AIM OF THE TASK:
Rewrite the records so that every "Image resolution" becomes "Screen resolution", leaving everything else unchanged.

[Element lookup records]
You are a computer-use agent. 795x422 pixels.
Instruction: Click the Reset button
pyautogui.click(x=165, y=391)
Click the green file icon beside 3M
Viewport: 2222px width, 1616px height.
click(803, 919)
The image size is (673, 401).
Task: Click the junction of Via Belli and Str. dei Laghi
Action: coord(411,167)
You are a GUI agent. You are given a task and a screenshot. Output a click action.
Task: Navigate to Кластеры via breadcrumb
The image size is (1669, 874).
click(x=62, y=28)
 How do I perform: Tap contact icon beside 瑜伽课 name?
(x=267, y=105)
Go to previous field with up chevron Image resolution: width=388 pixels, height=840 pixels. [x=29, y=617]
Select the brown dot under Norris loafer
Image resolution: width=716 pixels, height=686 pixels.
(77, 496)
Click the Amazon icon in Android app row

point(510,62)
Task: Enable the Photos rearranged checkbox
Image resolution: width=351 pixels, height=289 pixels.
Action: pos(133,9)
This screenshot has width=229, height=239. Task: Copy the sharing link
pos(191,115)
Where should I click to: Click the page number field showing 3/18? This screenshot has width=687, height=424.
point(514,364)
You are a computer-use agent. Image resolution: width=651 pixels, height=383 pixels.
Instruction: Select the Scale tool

PROBLEM SOLUTION:
You are a computer-use agent. 795x422 pixels.
Instruction: Click the Reset button
pyautogui.click(x=165, y=391)
Click the green file icon beside 3M
Viewport: 2222px width, 1616px height.
click(803, 919)
The image size is (673, 401).
Task: Click the junction of Via Belli and Str. dei Laghi
Action: coord(411,167)
You are a GUI agent. You are given a task and a screenshot. Output a click action.
Task: Navigate to Кластеры via breadcrumb
The image size is (1669, 874).
click(x=62, y=28)
 How do I perform: Tap contact icon beside 瑜伽课 name?
(x=267, y=105)
Go to previous field with up chevron Screen resolution: width=388 pixels, height=840 pixels. [x=29, y=617]
Select the brown dot under Norris loafer
Screen resolution: width=716 pixels, height=686 pixels.
(77, 496)
Click the Amazon icon in Android app row

point(510,62)
Task: Enable the Photos rearranged checkbox
Screen resolution: width=351 pixels, height=289 pixels.
Action: pos(133,9)
This screenshot has width=229, height=239. Task: Copy the sharing link
pos(191,115)
Where should I click to: Click the page number field showing 3/18? This screenshot has width=687, height=424.
point(514,364)
You are a computer-use agent. Screen resolution: width=651 pixels, height=383 pixels.
Instruction: Select the Scale tool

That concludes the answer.